On the other hand, if for some reason (like winning millions of dollars) you become too happy, this same mechanism will also bring you back down. Studies show that many people who have won big lotteries are back to their original financial circumstance within a few years.
Weirdly enough, if we experience more happiness than our eudaimonia feels we deserve, we start to feel guilty and (subconsciously) put ourselves in situations where we will not be as happy.
But, here is the good news − the third source of happiness is totally within our control. It comes from our thinking, and determines 40% of our overall cheerfulness.
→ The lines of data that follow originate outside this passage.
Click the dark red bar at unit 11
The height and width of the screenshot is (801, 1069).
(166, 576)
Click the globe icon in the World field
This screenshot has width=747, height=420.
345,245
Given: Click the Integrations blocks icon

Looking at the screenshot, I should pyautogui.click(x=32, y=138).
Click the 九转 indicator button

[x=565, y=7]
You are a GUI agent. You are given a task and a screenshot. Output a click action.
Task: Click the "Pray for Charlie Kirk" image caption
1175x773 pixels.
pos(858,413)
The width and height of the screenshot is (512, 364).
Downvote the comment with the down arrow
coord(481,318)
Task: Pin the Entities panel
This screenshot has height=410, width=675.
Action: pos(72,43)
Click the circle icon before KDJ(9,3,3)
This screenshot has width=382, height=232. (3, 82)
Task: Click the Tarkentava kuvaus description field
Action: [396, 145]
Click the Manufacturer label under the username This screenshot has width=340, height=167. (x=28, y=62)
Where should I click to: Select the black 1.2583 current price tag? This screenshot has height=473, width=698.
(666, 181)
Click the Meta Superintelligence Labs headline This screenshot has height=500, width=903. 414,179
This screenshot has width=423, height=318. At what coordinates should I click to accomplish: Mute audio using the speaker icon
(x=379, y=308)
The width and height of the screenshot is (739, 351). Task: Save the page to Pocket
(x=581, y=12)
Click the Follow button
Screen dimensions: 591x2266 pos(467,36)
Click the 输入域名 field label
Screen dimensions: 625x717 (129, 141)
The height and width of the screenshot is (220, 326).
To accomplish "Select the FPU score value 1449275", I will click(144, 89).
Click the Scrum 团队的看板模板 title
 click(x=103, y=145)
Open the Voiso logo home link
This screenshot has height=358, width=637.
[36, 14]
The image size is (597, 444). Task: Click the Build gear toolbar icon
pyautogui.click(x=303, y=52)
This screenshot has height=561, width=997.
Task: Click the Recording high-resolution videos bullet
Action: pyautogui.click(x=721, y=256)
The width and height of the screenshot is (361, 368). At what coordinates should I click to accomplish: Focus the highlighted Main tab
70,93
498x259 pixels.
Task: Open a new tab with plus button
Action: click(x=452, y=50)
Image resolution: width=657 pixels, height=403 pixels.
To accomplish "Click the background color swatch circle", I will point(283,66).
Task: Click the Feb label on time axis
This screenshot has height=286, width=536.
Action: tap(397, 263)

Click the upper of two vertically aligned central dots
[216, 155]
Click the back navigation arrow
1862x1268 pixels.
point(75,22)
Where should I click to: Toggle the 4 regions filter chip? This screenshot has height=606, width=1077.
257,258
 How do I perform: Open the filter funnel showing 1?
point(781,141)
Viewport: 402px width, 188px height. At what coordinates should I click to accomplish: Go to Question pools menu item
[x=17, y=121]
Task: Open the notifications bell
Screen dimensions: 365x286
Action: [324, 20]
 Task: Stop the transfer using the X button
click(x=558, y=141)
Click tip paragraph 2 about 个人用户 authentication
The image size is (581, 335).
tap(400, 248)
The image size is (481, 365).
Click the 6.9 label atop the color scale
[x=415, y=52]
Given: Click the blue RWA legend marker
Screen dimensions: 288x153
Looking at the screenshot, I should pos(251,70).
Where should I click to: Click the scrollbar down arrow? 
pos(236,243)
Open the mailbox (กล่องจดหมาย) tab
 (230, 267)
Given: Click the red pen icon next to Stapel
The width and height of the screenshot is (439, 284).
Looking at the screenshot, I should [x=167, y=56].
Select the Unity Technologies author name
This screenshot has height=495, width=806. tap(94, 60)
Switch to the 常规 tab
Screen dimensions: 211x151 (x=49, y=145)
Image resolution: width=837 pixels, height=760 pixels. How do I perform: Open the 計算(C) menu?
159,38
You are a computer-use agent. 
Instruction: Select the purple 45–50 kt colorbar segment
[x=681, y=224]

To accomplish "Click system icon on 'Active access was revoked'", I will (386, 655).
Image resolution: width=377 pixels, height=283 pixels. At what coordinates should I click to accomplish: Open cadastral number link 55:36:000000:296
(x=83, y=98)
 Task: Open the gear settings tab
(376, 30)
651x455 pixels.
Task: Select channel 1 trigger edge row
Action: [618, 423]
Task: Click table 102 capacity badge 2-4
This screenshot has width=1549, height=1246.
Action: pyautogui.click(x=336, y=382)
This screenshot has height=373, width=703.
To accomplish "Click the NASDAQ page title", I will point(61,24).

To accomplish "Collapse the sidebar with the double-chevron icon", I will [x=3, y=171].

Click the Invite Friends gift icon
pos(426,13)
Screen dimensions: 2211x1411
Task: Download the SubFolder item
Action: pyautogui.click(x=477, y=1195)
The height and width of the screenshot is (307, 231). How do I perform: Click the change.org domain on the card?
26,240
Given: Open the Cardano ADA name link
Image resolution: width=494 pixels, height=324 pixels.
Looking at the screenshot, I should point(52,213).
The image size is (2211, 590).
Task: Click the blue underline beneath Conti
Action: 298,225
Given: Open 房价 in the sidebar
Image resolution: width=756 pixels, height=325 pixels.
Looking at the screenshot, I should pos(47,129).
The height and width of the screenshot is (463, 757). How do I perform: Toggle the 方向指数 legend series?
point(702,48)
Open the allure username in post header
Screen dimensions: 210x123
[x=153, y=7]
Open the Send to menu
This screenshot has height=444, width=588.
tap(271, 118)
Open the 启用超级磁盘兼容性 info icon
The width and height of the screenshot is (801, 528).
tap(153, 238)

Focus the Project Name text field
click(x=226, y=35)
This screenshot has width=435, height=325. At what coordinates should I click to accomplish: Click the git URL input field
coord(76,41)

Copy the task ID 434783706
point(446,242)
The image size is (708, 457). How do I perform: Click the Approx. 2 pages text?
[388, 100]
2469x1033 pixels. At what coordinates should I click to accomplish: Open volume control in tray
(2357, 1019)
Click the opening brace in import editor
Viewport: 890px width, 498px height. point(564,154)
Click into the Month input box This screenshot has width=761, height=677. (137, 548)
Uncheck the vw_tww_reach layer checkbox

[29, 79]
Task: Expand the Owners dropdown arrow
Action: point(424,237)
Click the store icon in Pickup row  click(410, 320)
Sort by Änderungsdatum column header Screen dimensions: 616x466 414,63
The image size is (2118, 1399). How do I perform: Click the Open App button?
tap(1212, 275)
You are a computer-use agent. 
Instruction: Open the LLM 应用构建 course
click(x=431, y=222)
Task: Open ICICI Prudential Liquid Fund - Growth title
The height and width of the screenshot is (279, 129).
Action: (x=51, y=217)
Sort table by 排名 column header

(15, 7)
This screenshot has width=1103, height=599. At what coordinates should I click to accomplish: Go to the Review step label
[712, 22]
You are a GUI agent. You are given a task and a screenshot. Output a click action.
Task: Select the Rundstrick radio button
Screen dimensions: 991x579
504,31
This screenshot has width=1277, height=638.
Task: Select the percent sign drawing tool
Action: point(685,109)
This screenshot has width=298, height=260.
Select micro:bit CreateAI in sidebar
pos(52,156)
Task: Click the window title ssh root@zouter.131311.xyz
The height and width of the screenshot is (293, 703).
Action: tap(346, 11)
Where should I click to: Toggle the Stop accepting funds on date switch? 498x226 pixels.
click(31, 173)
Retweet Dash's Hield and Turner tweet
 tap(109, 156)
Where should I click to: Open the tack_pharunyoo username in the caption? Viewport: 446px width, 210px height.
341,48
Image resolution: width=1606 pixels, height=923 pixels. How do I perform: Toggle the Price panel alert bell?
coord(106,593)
So how does that work? By simply reframing in our mind how we interpret each event or situation we encounter, to one that reflects a more positive outcome, we will experience a more rewarding and fulfilling life.
Some suggestions for improving your general happiness include:
- Truly believe that maintaining a positive outlook is a choice you can make.
- Express gratitude, especially when you first wake up. Identify at least one thing for which you are thankful.
- Make your bed. Studies show just doing that will improve your attitude and set the tone for your day.
- Assume positive intent. When someone cuts you off on the road, truly consider they may have a good reason, such as a family emergency.
- Hang out with positive people. Research shows that being around negative people will cause your brain to a create chemicals that depress you emotionally.
- Go to bed on time. People who are sleep deprived tend to be more irritable and react to external stimuli more negatively.
According to the United Nations, increasing our happiness should be viewed not as a right, but as a responsibility.
My question for managers this week: “What are you doing to increase your own eudaimonia and the happiness level in your workplace”?